Sex dependent immune activation shapes disease progression in a model of PD

While it is clear that inflammation contributes to Parkinson's disease and prevalence is higher in males, sex remains an underexplored determinant of immune responses in PD. Using the 3KL transgenic mouse model, which expresses three E to K alpha-synuclein mutations, we investigated how sex and age shape peripheral and central immunity and behavior in synucleinopathy. Male 3KL mice exhibited earlier onset and greater severity of motor and cognitive impairments, which was linked to a pro-inflammatory peripheral immune profile marked by increased cytotoxic CD8 T cells and IFNg producing CD4 Th1 cells.

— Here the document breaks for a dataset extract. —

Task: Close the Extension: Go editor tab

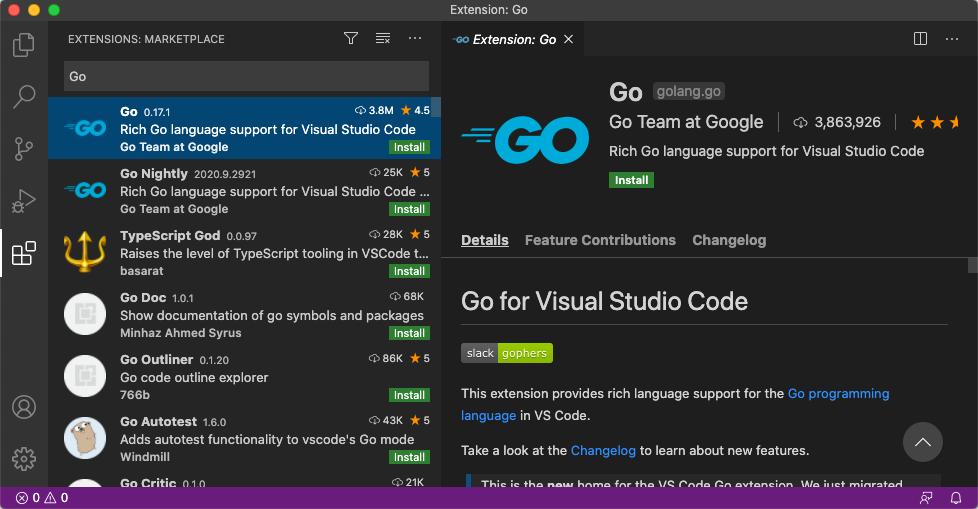Action: tap(569, 40)
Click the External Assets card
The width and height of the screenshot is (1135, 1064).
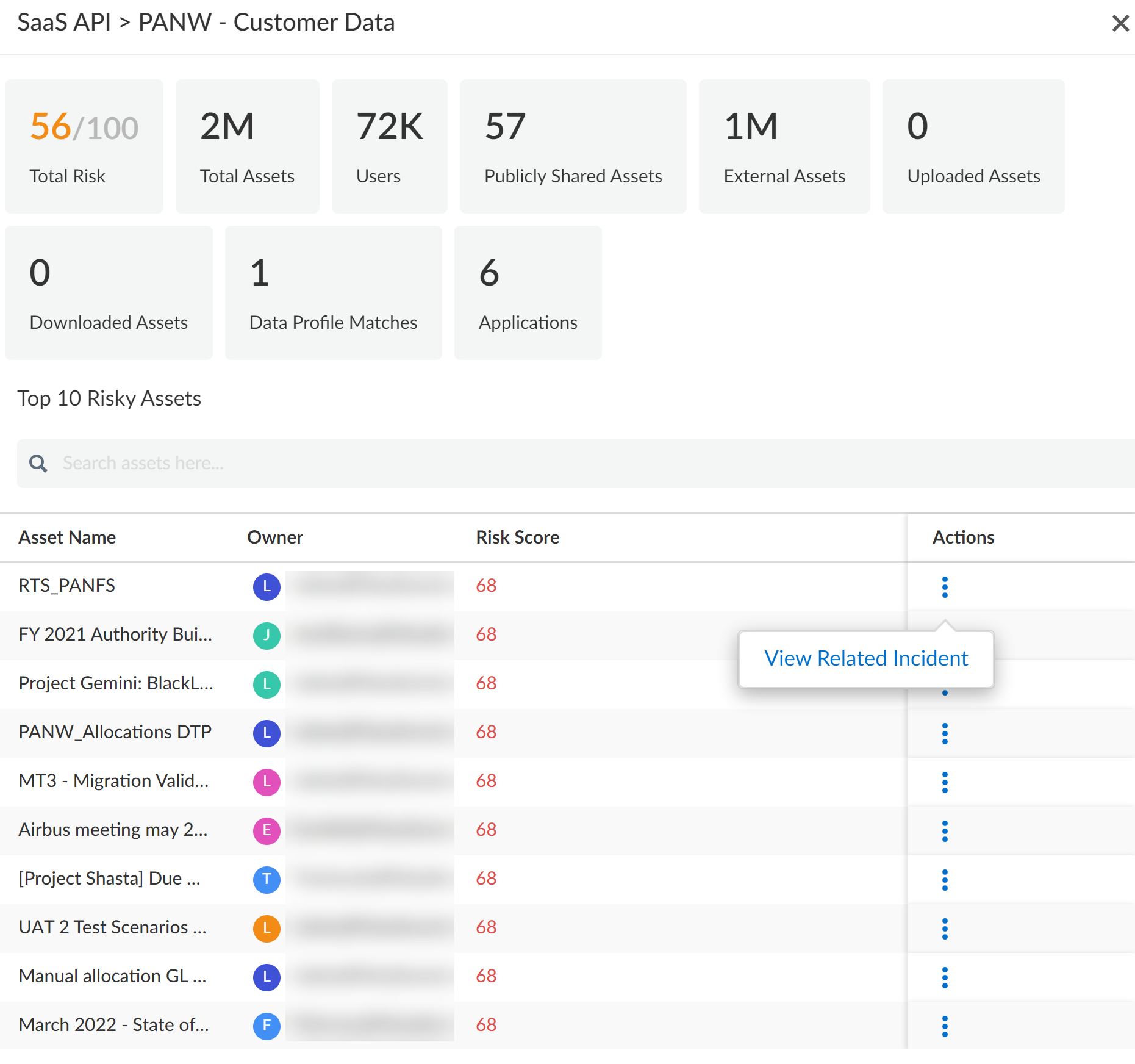point(784,146)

In contrast, female mice displayed delayed symptom onset, preserved cognition, along with early elevations in regulatory IL10 CD4 and gd T cells. RNA sequencing of microglia revealed broad sex differences at 8 months. Males demonstrated early upregulation of microglia neurodegenerative signatures, MHC class I and II signaling, ceramide signaling, and pronounced lipid dysregulation, while females showed upregulation of microglial pathways related to protein, metabolic, and neuronal maintenance, including phagosome formation, docosahexaenoic acid signaling, and synaptogenesis pathways. Microglial transcriptional differences were nearly absent by 14 months, suggesting sex-specific trajectories converge during late-stage disease, which is concurrent with a decrease in estrogen in aged female mice. Together, these findings reveal distinct immune signaling in male and female 3KL mice and identify coordinated changes in T cell and microglial responses that may contribute to sex differences in PD vulnerability and progression. This work underscores the importance of incorporating sex as a biological variable in neurodegeneration research and provides mechanistic insight into immune-mediated modulation of synucleinopathy.